Exercise =
An exact restatement of the data is required, with the images omitted.

Records for the task =
Segment Open
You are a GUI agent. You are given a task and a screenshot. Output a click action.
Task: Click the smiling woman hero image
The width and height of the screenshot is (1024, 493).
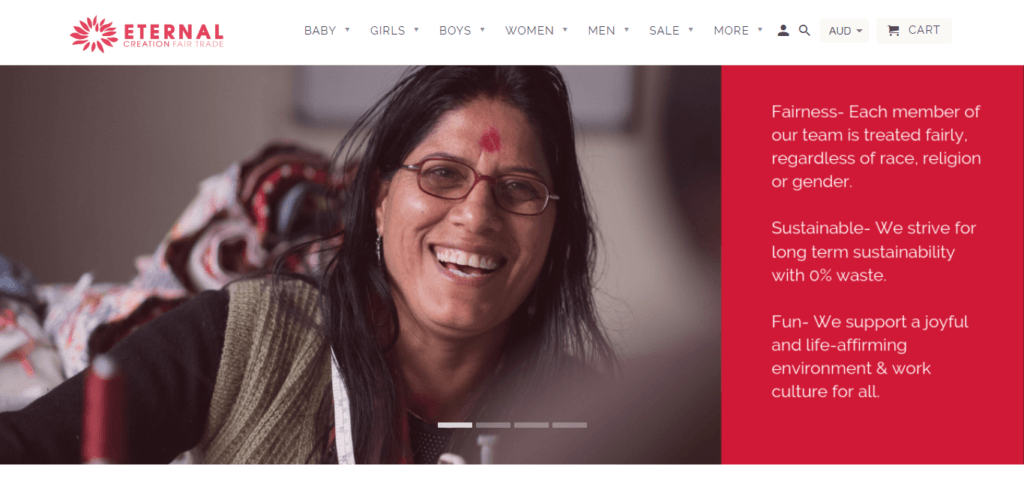[x=360, y=264]
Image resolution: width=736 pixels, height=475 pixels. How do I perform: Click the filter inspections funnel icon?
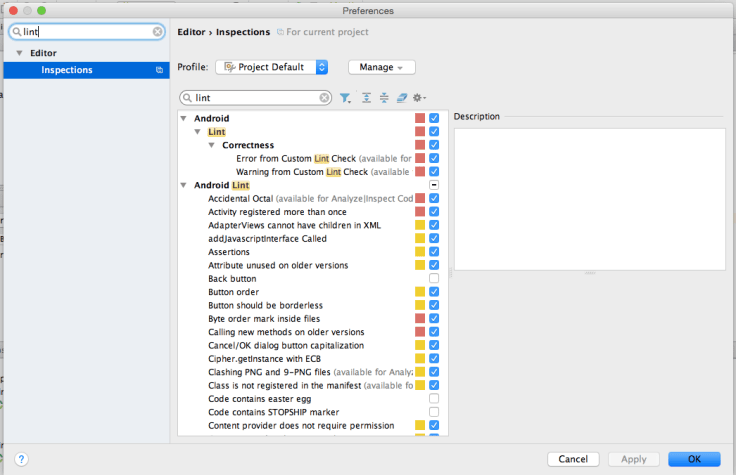pyautogui.click(x=345, y=98)
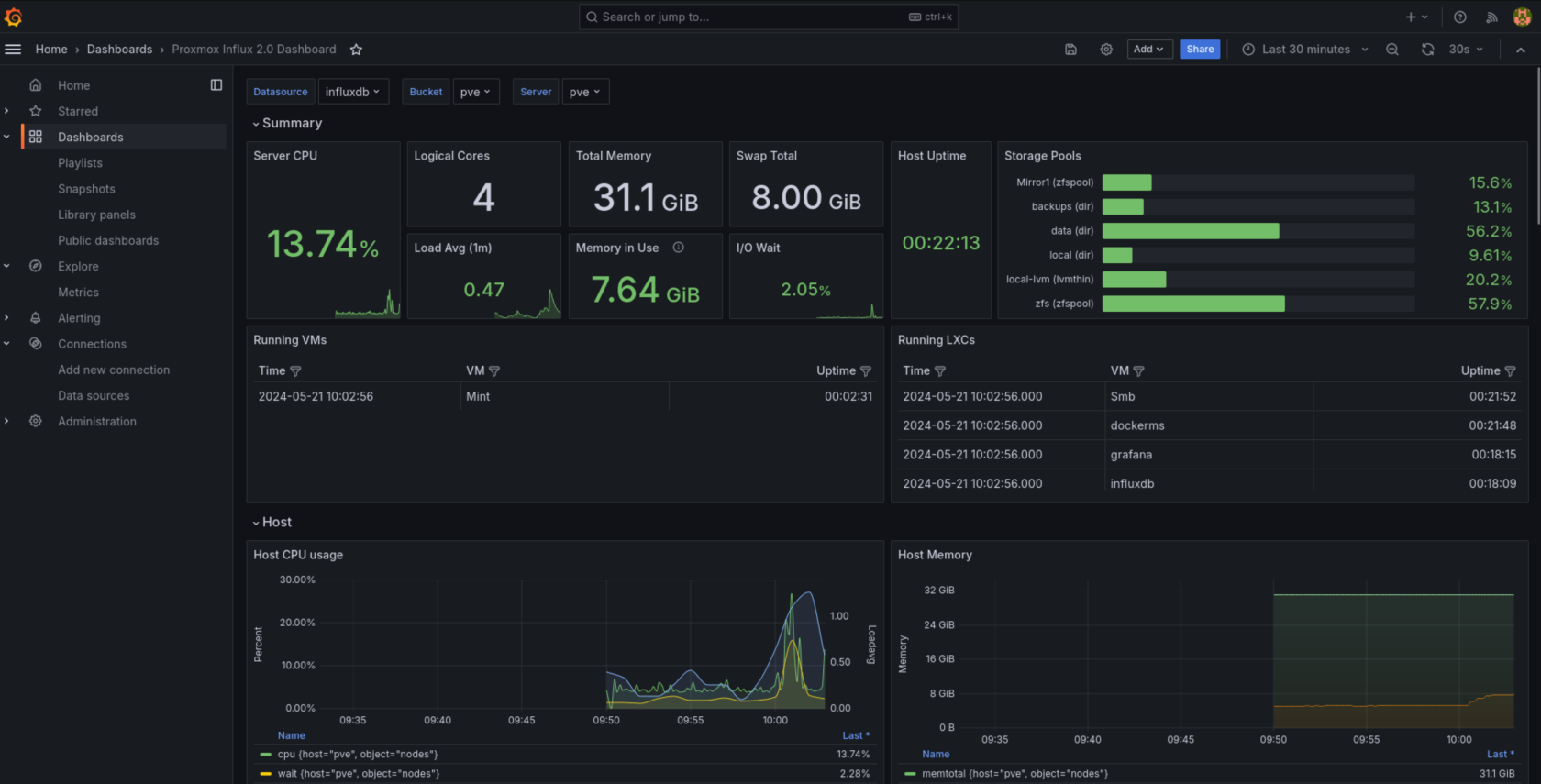Star this dashboard as favorite
This screenshot has width=1541, height=784.
pyautogui.click(x=356, y=50)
Segment Closed
Task output =
You are a GUI agent. You are given a task and a screenshot. Output a click action.
Task: Click the smiling woman hero image
The width and height of the screenshot is (1024, 493).
[x=360, y=264]
Image resolution: width=736 pixels, height=475 pixels. How do I perform: Click the filter inspections funnel icon?
pyautogui.click(x=345, y=98)
Star this dashboard as favorite
This screenshot has width=1541, height=784.
pyautogui.click(x=356, y=50)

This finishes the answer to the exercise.